> **THE REQUEST**
Copy out the listing word for word, from the line containing "Select the Color picker eyedropper tool" through the line containing "Action: point(34,373)", both of those lines included.

> **LISTING**
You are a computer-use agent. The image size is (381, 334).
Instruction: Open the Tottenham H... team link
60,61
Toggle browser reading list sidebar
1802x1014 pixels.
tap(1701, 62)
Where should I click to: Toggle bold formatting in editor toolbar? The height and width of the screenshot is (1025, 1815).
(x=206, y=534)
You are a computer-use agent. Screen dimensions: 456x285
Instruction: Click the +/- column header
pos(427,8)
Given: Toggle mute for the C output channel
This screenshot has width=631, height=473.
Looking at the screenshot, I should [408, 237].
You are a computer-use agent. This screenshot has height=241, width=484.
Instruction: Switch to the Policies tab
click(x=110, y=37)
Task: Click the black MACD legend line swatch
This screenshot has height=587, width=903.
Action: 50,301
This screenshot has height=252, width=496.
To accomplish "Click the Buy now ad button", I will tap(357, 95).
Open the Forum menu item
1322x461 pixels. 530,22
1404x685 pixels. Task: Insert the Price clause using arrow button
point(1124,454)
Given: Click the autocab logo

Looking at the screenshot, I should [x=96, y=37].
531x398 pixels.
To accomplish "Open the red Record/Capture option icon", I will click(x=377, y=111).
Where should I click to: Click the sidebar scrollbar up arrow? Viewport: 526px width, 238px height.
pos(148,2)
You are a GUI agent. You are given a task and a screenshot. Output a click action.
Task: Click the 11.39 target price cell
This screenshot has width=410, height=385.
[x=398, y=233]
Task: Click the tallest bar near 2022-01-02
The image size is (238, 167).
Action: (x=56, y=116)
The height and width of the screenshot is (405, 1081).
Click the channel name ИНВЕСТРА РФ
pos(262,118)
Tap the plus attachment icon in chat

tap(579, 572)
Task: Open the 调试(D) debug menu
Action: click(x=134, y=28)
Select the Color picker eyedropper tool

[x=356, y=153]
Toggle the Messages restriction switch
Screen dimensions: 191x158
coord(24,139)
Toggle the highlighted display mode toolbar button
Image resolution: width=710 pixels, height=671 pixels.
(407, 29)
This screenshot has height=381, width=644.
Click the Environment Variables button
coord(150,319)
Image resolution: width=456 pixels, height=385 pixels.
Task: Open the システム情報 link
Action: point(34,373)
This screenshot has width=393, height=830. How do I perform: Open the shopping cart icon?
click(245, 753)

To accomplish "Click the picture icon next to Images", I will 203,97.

> **FINISHED EXERCISE**
Select the Color picker eyedropper tool

[x=356, y=153]
Toggle the Messages restriction switch
Screen dimensions: 191x158
coord(24,139)
Toggle the highlighted display mode toolbar button
Image resolution: width=710 pixels, height=671 pixels.
(407, 29)
This screenshot has height=381, width=644.
Click the Environment Variables button
coord(150,319)
Image resolution: width=456 pixels, height=385 pixels.
Task: Open the システム情報 link
Action: point(34,373)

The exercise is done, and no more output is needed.